Daraus folgt im Grundsatz, dass Leistungen, die angestellte Ärzte außerhalb des in der Anstellungsgenehmigung festgelegten zeitlichen Rahmens erbracht haben, nicht rechtmäßig erbracht sind und dass dem MVZ hierfür auch keine Vergütung zustehen kann.

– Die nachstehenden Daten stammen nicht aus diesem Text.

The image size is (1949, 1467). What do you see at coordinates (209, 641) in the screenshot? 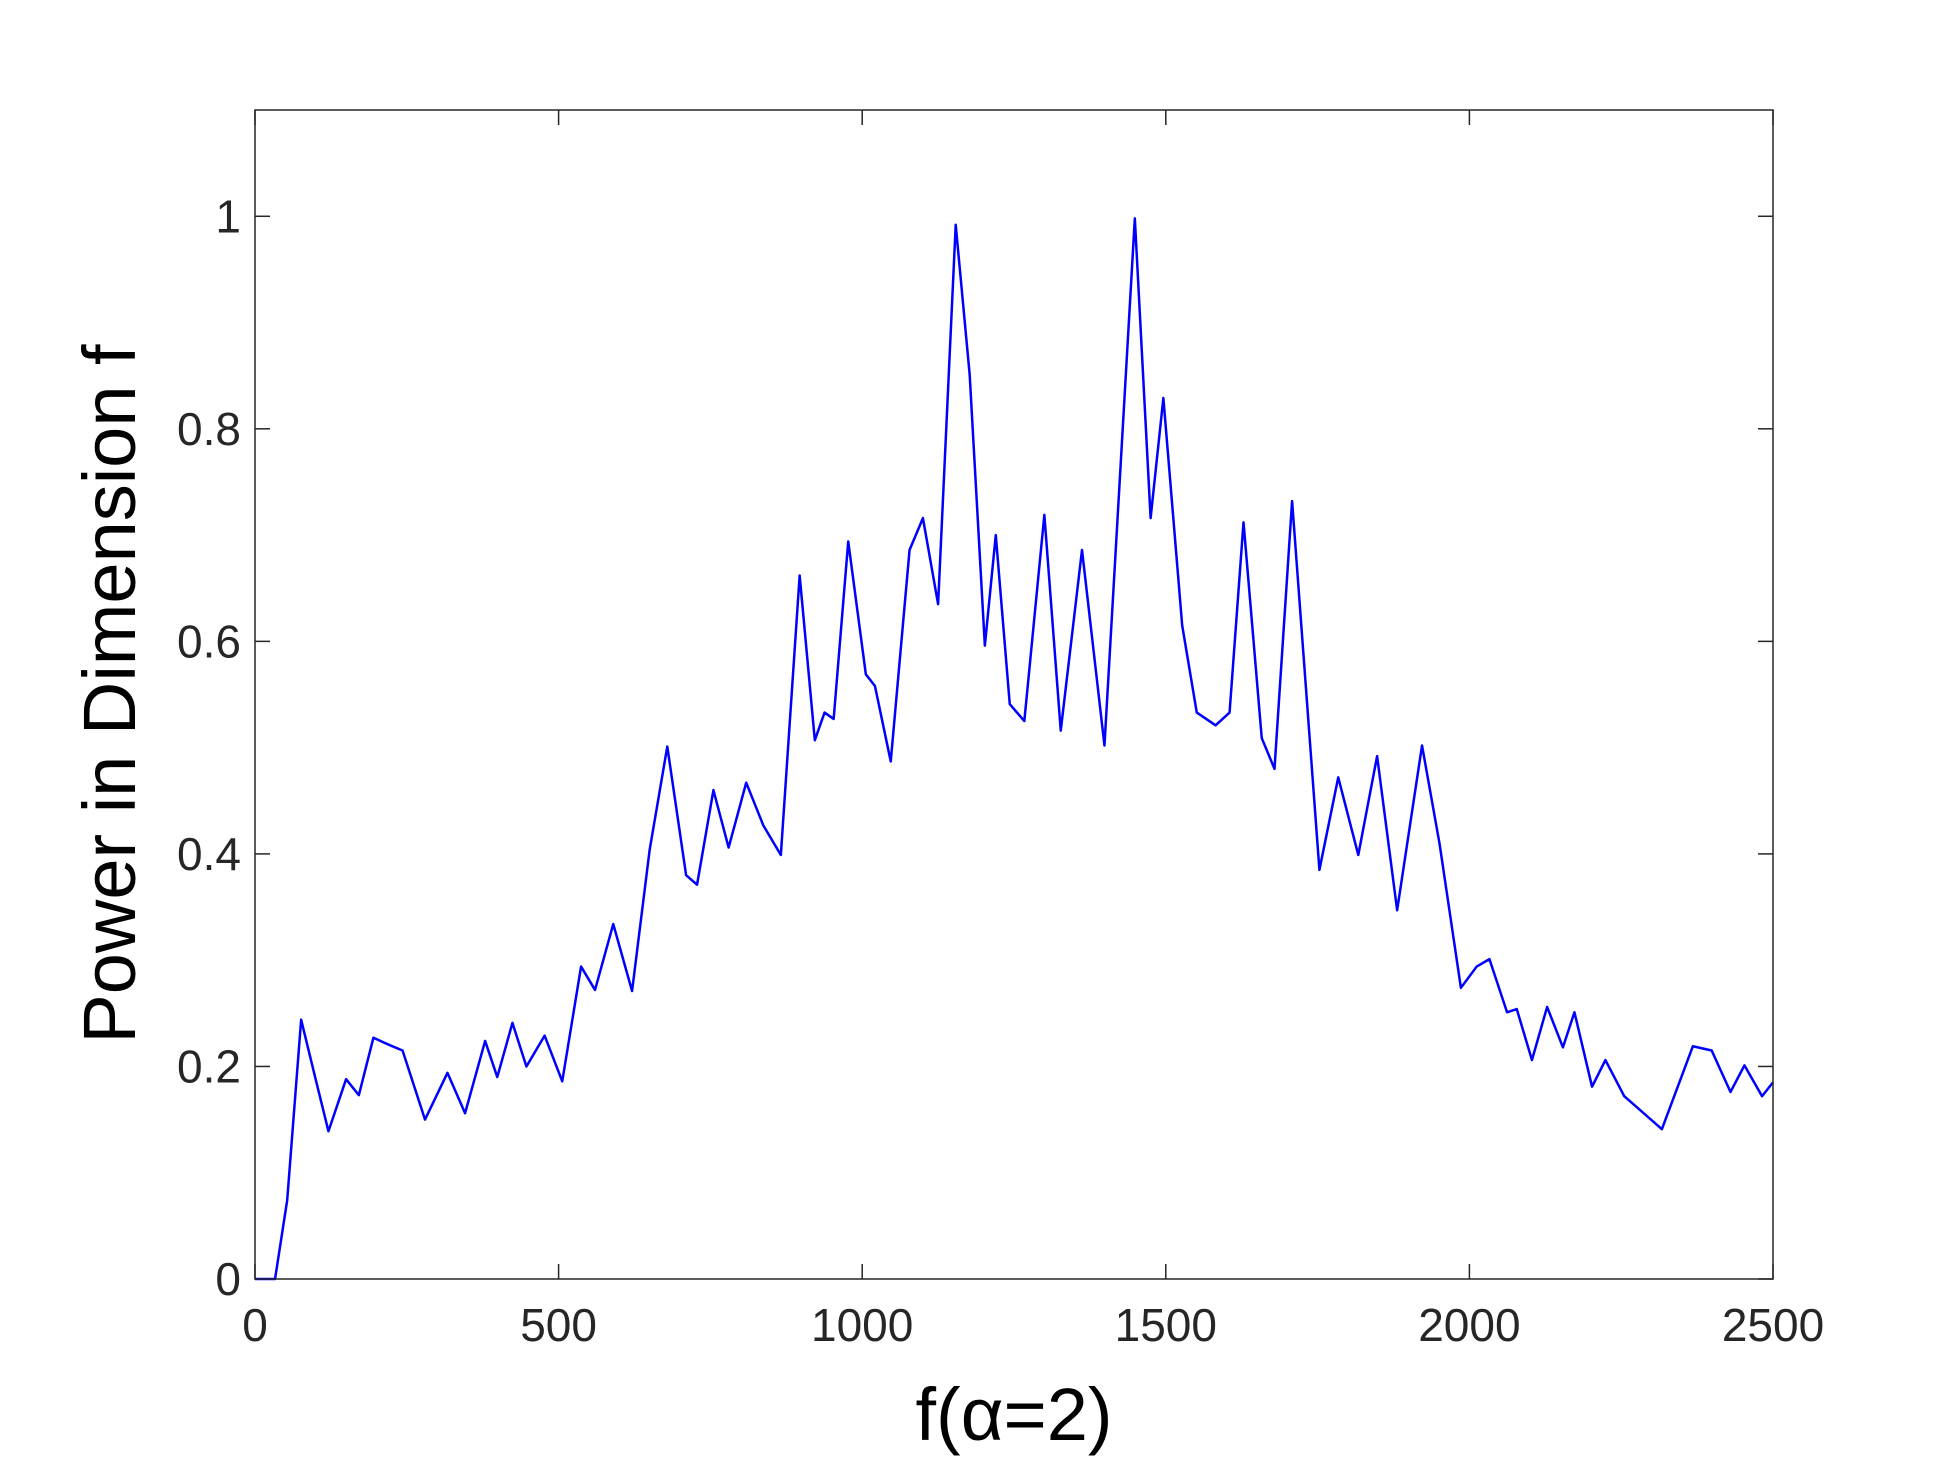
I see `y-tick-label: 0.6` at bounding box center [209, 641].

Nach § 106a Abs. 2 Satz 2 SGB V (alte Fassung; heute unverändert als § 106d Abs. 2 Satz 2 SGB V) sind Vertragsärzte und angestellte Ärzte bezogen auf die Plausibilitätsprüfung entsprechend des jeweiligen Versorgungsauftrages gleich zu behandeln. Ärzte mit voller Zulassung werden bei Überschreitung eines Quartalszeitprofils von 780 Stunden auffällig. Dementsprechend werden Ärzte mit halber Zulassung bei Überschreitung von 390 Stunden auffällig. Darüber hinaus ist dem MVZ die Möglichkeit zu geben, ua in Fällen von Krankheit oder Urlaub die Versorgung der Versicherten in entsprechender Anwendung von § 32 Abs 1 Ärzte-ZV auch durch interne Vertretungen aufrechtzuerhalten. Bei Vorliegen einer der genannten Verhinderungsgründe bedarf es bis zu einer Vertretungsdauer von drei Monaten innerhalb von 12 Monaten keiner Genehmigung.

Außerhalb des genannten zeitlichen Rahmens ist eine über den genehmigten Umfang hinausgehende Beschäftigung von angestellten Ärzten von einer Genehmigung durch die KÄV abhängig, die nicht rückwirkend erteilt werden kann.